For most shale applications where recycling is the focus, a much more robust and well defined filtration system should be designed. Knowing the type of solids, the sizes and the amount (total concentration) will aid in designing an effective removal system that protects pumps and other equipment during the recycling of the water. Often overlooks, suspended solids have been the focus on several projects in the Marcellus whereby water handling equipment was damaged. For such an inexpensive fix, it is best to take a second look before you leap. Next... free and dissolved hydrocarbons.
Comment by Michael Havelka on May 21, 2010 at 1:38am
Thanks Josephine... Right now the solutions are as diverse as the problems. The fixed base brine treatment plants upgrades are not in place so it is unclear what technology they will employ. Needless to say nearly nobody is talking about TDS treatment in public. We do know that NONE of the plants are conventional WWTP's, rather they all take on the concept of crystalliation or evaporation in some manner or the other.
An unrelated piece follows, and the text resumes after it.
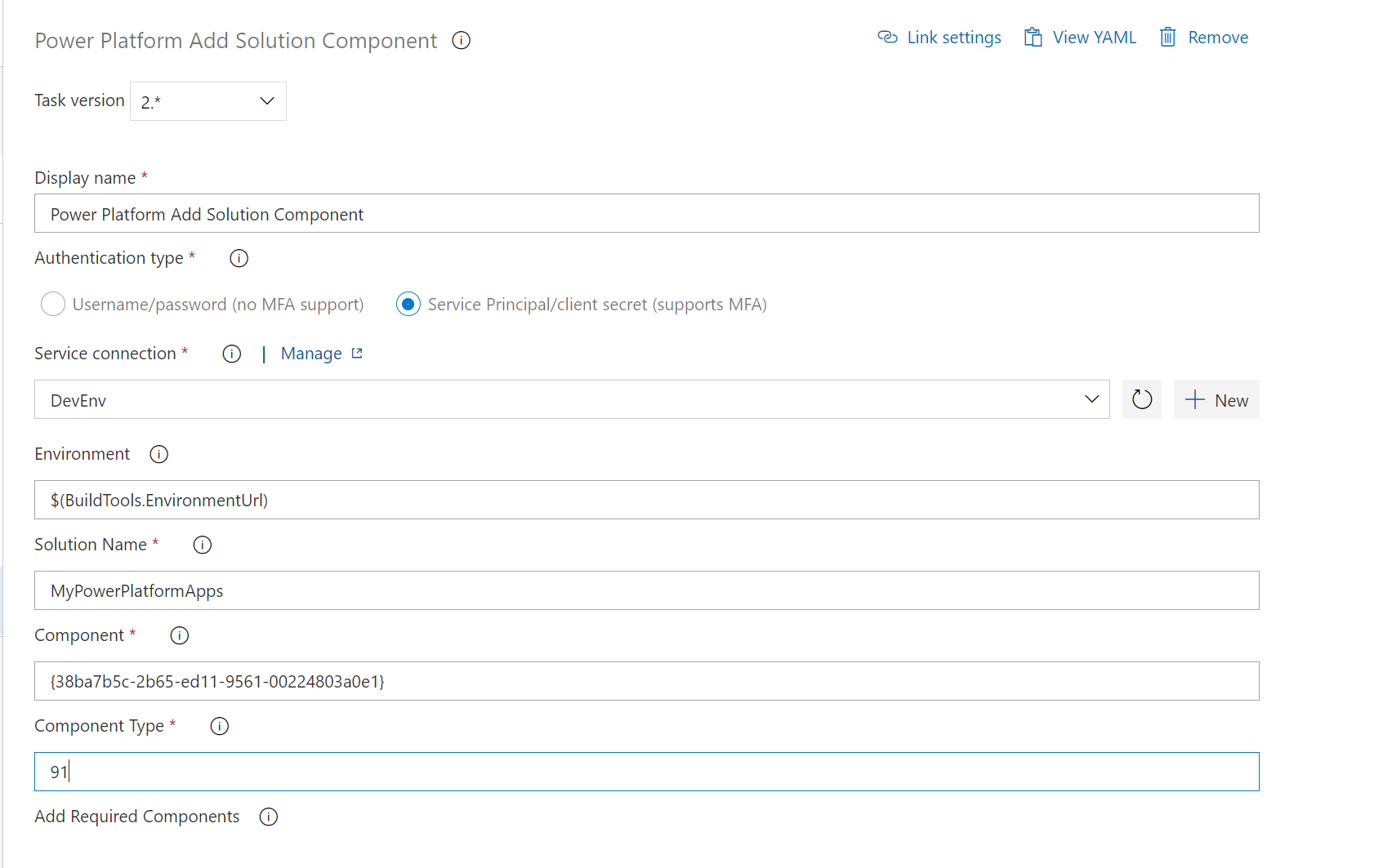The width and height of the screenshot is (1392, 868).
Task: Show info about the Component field
Action: (x=179, y=634)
As for the recycling of the water on-site for refracturing, that is also an evolutionary step and lots of treatment technologies are being evaluated to determine WHAT technology exactly is required and then how the high TDS water works in re-fracking the well. We will see more about this subject in the coming months.
Comment by Josephine Sabillon on May 20, 2010 at 4:40pm
Excellent article Michael! Keep it coming! What to do with the flowback seems to be the holy grail right now w/i unconventional gas play at large. I was in attendance at the Easter Gas Compression Roundtable and everyone wanted to know what was being utilized or at least vetted in the field or spoke of companies they worked with that were experimenting with technology that was trying to remediate frac water enough that it could be re-used more than what is done currently in order not to corrode the well-bores....preferably on site to reduce transport costs and subsequent road damage of course. I have heard of brine treatment plants being built this year, although unclear as to where, however if not based on conventional waster water treatment plant models given the high salinic content then are you familar with what applications they are using? Or are they ending up with TDS' and relegating them for road use? (I had read that municipal WWTPs were instructed not to continue to accept frac water and not to use as road brine since the true chemical composition was unknown and run off would propogate further pollution). .....while at the same conference I heard from those in the field that Schlumberger and Halliburton's scientists were fervently trying to find an answer...
Comment by Michael Havelka on May 20, 2010 at 3:57am
Kind of breaking news. The DEP's new regulations on TDS discharge as proposed is going to be 2,000 ppm for existing discharges (everyone but natural gas drillers) and 500 ppm for drillers. Doesn't seem fair to me but there had to be allowances made as 500 ppm across the board would devastate industry. See the link below:

http://www.timesleader.com/news/Official__Seek_upgraded_water_prote...
Comment by Michael Havelka on May 20, 2010 at 2:29am
There are many ways to drive it off, typically using a heat exchanger of some type. Please follow the link below, the Intevras solution using waste heat and it could be a good option for a fixed facility that already generates some waste heat.

http://www.intevras.com/evras.html

Others require direct firing, natural gas the most common fuel. The water is either driven off and collected or allowed to escape as water vapor.
Comment by Keith Mauck (Site Publisher) on May 20, 2010 at 2:20am
Do have a picture of one of these evaporators? How is the water driven off?